**EXTRACTED RECORDS:**
※ ※ ※
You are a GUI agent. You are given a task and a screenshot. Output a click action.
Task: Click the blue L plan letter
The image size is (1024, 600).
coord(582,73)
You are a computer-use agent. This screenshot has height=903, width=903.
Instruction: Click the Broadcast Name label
※ ※ ※
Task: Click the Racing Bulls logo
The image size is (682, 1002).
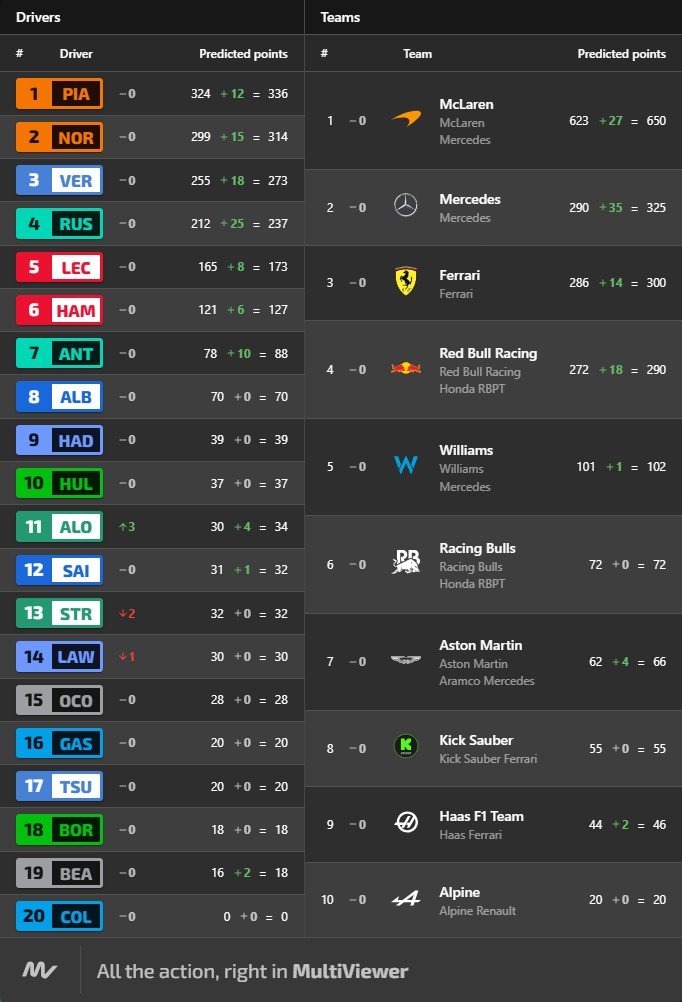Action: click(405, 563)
※ ※ ※
**THE TASK:** Output the lines of the records above exactly as they appear, from the line containing "You are a GUI" through the line containing "Instruction: Click the Broadcast Name label".

**RESPONSE:**
You are a GUI agent. You are given a task and a screenshot. Output a click action.
Task: Click the blue L plan letter
The image size is (1024, 600).
coord(582,73)
You are a computer-use agent. This screenshot has height=903, width=903.
Instruction: Click the Broadcast Name label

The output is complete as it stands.